- **SET PROBLEM**
Repeat the records word for word, starting with the line containing "You are a computer-use agent. The image" and going on through the line containing "(x=359, y=252)", including both of those lines.

%%

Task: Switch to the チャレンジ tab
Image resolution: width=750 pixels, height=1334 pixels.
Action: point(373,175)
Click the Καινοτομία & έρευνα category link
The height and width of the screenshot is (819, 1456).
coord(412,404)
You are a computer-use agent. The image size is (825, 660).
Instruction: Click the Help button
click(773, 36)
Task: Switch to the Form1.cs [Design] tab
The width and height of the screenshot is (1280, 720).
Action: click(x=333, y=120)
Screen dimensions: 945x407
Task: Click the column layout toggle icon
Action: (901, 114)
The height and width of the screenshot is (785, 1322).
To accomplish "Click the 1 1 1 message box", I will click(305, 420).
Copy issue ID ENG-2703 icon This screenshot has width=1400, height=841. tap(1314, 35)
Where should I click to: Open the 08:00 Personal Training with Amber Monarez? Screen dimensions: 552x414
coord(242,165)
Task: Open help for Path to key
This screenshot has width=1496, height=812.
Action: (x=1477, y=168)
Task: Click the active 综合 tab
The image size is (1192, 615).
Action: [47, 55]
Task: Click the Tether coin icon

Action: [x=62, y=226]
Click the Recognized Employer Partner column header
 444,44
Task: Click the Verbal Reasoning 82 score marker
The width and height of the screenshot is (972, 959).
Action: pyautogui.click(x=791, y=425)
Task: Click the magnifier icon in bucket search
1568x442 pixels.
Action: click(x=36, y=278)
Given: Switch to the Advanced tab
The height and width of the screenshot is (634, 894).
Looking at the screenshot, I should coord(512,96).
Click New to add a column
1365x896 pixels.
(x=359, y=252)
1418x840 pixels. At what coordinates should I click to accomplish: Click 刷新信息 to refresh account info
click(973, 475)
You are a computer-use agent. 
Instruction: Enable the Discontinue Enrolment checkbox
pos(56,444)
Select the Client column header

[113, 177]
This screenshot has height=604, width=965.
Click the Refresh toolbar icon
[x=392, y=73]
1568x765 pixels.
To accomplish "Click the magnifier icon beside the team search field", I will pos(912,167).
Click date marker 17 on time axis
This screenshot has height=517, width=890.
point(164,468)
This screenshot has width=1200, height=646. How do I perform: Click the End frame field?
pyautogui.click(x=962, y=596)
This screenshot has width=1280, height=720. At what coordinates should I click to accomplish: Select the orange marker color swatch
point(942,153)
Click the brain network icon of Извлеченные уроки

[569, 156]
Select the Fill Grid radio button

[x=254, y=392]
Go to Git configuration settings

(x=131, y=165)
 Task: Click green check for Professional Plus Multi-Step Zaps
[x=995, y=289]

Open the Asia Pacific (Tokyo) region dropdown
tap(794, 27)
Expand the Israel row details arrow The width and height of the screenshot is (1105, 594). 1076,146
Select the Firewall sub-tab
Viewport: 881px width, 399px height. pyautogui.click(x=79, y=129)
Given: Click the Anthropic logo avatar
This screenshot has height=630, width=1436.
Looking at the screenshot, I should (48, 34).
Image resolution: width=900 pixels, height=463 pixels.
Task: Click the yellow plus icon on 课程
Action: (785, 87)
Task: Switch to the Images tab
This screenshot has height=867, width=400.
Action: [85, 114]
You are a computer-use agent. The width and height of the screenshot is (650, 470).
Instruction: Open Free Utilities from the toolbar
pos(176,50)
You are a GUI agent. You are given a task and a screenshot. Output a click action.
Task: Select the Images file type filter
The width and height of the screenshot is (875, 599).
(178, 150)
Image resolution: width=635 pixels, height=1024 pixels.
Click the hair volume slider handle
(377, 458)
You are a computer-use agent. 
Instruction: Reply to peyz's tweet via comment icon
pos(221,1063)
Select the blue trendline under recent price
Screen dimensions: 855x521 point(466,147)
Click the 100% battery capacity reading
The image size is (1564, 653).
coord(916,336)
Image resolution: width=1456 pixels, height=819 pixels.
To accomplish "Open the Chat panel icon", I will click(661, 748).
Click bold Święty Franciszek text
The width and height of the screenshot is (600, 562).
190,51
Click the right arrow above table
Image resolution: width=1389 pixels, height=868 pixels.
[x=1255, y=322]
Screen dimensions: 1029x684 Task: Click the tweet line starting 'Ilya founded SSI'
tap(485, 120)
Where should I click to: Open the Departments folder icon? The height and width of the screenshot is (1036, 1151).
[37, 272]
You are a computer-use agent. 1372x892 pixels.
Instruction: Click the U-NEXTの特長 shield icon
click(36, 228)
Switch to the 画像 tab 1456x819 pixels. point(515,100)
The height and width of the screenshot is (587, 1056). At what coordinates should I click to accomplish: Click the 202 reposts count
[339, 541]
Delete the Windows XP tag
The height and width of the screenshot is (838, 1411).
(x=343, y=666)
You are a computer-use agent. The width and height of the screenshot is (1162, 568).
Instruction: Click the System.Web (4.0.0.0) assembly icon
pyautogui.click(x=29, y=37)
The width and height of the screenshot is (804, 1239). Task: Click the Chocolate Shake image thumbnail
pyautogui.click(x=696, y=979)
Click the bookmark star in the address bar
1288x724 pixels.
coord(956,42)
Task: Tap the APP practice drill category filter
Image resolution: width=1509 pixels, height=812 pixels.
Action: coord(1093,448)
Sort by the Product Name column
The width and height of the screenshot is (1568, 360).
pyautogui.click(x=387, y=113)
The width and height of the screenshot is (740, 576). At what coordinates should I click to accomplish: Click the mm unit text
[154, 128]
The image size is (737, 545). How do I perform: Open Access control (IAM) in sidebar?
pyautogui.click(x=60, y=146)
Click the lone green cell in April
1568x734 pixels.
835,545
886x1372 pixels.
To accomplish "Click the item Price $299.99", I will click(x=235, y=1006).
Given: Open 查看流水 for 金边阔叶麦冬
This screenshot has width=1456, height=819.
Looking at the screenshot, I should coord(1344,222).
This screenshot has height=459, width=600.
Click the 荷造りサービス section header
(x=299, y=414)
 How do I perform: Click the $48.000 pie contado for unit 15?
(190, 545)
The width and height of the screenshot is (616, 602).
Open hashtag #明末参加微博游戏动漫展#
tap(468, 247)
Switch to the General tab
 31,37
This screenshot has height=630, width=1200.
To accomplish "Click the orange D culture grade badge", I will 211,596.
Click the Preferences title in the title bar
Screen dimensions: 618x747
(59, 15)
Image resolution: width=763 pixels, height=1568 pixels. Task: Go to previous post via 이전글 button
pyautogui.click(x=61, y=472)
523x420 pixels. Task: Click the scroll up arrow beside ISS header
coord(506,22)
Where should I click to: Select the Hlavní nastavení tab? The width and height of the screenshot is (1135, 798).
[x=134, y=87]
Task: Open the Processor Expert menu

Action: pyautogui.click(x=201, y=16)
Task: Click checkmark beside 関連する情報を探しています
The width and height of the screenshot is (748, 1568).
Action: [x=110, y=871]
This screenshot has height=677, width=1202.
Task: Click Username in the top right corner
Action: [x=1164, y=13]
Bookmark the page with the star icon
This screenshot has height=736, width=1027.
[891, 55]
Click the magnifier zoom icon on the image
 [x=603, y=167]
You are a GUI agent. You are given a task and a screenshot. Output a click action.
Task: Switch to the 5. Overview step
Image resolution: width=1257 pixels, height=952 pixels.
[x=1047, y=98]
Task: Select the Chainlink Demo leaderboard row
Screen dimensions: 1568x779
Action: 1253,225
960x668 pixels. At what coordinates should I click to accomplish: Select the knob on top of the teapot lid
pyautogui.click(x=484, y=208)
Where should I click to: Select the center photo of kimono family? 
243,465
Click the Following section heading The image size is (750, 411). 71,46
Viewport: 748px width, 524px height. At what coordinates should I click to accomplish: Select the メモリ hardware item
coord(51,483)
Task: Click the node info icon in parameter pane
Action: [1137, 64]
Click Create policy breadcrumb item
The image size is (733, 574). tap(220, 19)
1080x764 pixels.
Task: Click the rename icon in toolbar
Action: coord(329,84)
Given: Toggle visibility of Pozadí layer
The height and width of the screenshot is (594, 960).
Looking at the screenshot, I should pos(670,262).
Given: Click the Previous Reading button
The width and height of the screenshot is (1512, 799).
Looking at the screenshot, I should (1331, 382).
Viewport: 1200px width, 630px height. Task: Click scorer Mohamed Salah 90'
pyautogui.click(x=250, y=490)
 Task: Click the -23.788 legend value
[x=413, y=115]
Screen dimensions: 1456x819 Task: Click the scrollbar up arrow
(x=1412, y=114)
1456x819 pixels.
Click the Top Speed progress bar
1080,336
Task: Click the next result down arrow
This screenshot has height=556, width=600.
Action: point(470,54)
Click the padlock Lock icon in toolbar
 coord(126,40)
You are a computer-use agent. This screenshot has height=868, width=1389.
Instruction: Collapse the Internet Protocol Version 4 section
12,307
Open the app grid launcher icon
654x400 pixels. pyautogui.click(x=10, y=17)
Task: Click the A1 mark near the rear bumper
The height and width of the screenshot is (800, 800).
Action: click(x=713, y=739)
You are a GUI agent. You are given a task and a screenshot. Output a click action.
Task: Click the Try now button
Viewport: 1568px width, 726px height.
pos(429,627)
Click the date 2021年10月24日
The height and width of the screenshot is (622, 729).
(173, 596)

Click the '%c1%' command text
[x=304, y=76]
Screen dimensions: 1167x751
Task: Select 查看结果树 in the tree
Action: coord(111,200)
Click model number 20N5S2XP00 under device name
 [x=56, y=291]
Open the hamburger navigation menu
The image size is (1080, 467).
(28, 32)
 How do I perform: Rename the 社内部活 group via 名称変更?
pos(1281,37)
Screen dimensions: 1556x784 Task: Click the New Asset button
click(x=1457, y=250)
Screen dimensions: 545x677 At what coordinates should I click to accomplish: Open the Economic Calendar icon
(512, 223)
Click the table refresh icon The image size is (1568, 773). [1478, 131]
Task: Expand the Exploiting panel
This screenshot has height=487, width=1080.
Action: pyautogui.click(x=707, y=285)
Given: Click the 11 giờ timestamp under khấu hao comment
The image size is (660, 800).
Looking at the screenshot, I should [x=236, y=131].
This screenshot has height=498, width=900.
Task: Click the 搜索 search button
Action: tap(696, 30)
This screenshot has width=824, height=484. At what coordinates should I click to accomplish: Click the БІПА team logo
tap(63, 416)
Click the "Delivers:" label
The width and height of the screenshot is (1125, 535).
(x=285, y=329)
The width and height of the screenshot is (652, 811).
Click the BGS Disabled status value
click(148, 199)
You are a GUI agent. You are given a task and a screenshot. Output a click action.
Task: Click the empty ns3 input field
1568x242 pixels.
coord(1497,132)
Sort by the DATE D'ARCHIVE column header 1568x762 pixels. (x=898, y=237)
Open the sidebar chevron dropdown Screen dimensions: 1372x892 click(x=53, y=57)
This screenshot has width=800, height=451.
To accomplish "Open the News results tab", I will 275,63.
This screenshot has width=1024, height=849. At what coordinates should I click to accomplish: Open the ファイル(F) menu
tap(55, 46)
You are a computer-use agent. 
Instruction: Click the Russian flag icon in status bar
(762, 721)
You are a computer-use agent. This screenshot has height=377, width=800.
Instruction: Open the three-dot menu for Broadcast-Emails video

%%

- **FULL SOLUTION**
You are a computer-use agent. The image size is (825, 660).
Instruction: Click the Help button
click(773, 36)
Task: Switch to the Form1.cs [Design] tab
The width and height of the screenshot is (1280, 720).
Action: click(x=333, y=120)
Screen dimensions: 945x407
Task: Click the column layout toggle icon
Action: (901, 114)
The height and width of the screenshot is (785, 1322).
To accomplish "Click the 1 1 1 message box", I will click(305, 420).
Copy issue ID ENG-2703 icon This screenshot has width=1400, height=841. tap(1314, 35)
Where should I click to: Open the 08:00 Personal Training with Amber Monarez? Screen dimensions: 552x414
coord(242,165)
Task: Open help for Path to key
This screenshot has width=1496, height=812.
Action: (x=1477, y=168)
Task: Click the active 综合 tab
The image size is (1192, 615).
Action: [47, 55]
Task: Click the Tether coin icon

Action: [x=62, y=226]
Click the Recognized Employer Partner column header
 444,44
Task: Click the Verbal Reasoning 82 score marker
The width and height of the screenshot is (972, 959).
Action: pyautogui.click(x=791, y=425)
Task: Click the magnifier icon in bucket search
1568x442 pixels.
Action: click(x=36, y=278)
Given: Switch to the Advanced tab
The height and width of the screenshot is (634, 894).
Looking at the screenshot, I should coord(512,96).
Click New to add a column
1365x896 pixels.
(x=359, y=252)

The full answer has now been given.